Racing (C)
- Full name: Club Atlético Racing
- Nickname: La Academia Cordobesa
- Founded: 14 December 1924; 101 years ago
- Ground: Estadio Miguel Sancho, Córdoba, Argentina
- Capacity: 15,000
- Chairman: Manuel Ángel Pérez
- Manager: Hernán Medina
- League: Primera Nacional
- 2025: Primera Nacional Zone A, 11th of 18
- Website: https://racingcba.com.ar
| Home colours | Away colours |

= Racing de Córdoba =

Argentine football club

Club Atlético Racing, known as Racing de Córdoba, is an Argentine sports club headquartered in the city of Córdoba. The football team currently plays in Primera Nacional, the regionalised second division of the Argentine football league system.

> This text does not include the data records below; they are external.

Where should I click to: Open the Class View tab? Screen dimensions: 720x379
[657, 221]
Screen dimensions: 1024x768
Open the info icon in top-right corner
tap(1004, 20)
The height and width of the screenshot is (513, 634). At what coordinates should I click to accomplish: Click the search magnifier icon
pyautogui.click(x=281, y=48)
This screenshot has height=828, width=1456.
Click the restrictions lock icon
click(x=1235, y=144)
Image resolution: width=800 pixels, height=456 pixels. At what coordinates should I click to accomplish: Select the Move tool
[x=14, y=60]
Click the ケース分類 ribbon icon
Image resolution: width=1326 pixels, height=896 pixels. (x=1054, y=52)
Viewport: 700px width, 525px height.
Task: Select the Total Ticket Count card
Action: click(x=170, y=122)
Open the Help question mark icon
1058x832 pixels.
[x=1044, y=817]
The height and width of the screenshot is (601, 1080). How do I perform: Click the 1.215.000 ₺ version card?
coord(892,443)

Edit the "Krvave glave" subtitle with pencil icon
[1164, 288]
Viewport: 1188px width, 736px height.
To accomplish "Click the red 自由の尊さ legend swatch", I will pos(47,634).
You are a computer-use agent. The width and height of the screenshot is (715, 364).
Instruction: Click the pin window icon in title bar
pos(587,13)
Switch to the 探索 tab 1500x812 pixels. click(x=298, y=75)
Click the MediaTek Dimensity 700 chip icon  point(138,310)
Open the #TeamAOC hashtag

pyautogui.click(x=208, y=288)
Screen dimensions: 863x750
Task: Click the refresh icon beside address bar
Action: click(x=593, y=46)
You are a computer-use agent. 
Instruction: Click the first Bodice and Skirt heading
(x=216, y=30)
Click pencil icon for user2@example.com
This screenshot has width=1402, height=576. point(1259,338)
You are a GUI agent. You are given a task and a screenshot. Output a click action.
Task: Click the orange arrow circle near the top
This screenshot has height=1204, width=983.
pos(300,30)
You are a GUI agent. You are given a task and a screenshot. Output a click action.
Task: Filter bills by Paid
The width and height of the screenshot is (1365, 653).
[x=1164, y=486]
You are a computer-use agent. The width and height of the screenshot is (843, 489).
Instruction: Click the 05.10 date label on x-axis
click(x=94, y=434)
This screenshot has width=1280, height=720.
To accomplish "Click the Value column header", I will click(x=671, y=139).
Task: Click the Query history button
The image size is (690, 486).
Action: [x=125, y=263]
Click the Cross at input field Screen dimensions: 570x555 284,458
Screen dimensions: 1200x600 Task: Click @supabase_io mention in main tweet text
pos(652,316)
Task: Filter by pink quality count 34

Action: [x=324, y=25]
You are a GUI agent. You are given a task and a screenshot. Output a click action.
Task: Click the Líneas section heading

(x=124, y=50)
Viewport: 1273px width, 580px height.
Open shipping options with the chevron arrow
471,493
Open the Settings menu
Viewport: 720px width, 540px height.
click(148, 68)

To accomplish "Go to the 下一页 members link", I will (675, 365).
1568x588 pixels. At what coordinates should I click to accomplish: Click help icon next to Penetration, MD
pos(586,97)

Apart from football, other sports practised at the club are basketball, volleyball, and rhythmic gymnastics.

==History==
Racing was founded in the Nueva Italia district of Córdoba on 14 December 1924 using the name of Racing Club from Avellaneda, Buenos Aires Province. Its most successful season came in 1980 when the team finished 2nd in the Nacional championship, after losing the final matches at the hands of Rosario Central, with scores of 1–5 and 2–0 respectively (3–5 on aggregate).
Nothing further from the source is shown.